Moving ahead into the planting season, further potential shifts in acreage will be based on spring conditions, especially in the Dakotas, where there were notable increases in corn and soybean acres.
Trend yields of 87.5 million acres of soybeans could bring a strong crop.
“With a good acreage figure in play, it could set us up to help replenish some of the global supplies lost with the drought of Argentina and the backdrop of a robust demand picture,” says Marshall.
Domestic and International Demand
What will be the demand environment for the new marketing year on Sept. 1 as harvest nears?
U.S. demand will continue to ride the wave of crush expansion, with some of the first announced crush plants coming online.
“Crush prices have seen a decline the past few months, but prices look to be renewing and as more capacity comes online this next marketing year, crushing more soybeans domestically,” Marshall says.
Soybean exports to China continued to ship strong into January – a longer export window than usual with the delayed harvest in Brazil.
Although it is exciting to continue to send soybeans to our No. 1 overall volume market, will that continue?
“All eyes are on Brazil as the major source of soybeans,” says Marshall.

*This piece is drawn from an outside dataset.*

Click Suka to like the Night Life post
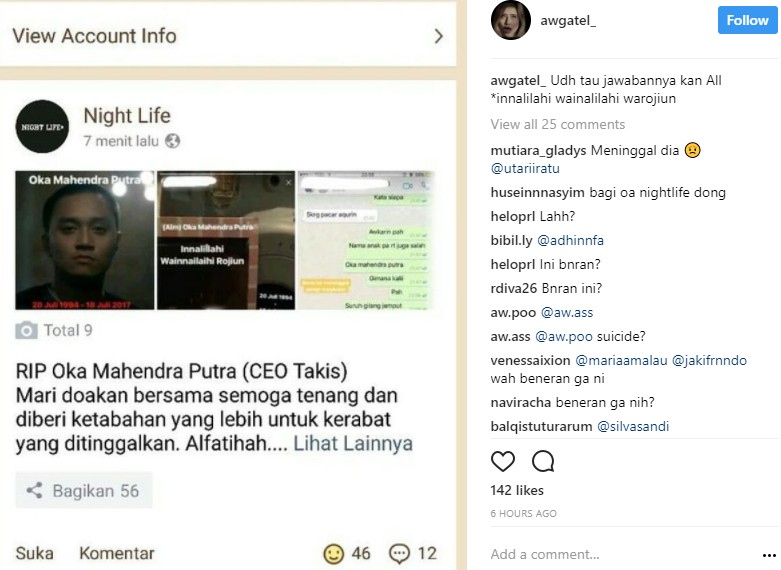 [34, 553]
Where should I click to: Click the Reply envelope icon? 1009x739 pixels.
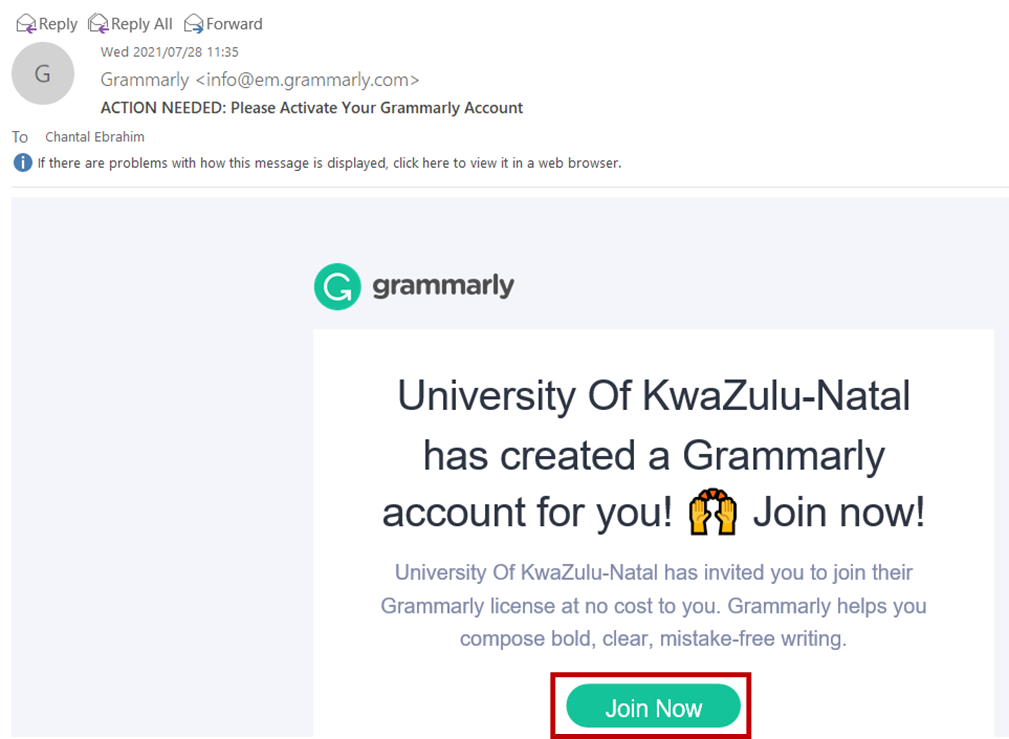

Not only is it a seasonal factor, as Brazil is finishing soybean harvest, but political considerations are going on with Brazil, hoping to strengthen ties with China further.
“What this means as a competitive standpoint with the United States is unknown, but we have already seen a longer-term trend of more sourcing of whole beans out of Brazil by China,” says Marshall.
As a major supplier and exporter of soybeans, the United States needs to continue diversifying its demand channels.
Marshall says the U.S. Soybean Export Council (USSEC) has been robustly looking at geographic diversification, bringing a significant growth of U.S. exports of soybeans in developing mid-stage markets.
Issues facing some exports to developing markets in 2022 included currency issues in some early-stage developing markets.
“It certainly doesn’t deter our long-term strategy to continue to invest in market development in those countries. We will look for some reversal to those headwinds we faced next year,” says Marshall.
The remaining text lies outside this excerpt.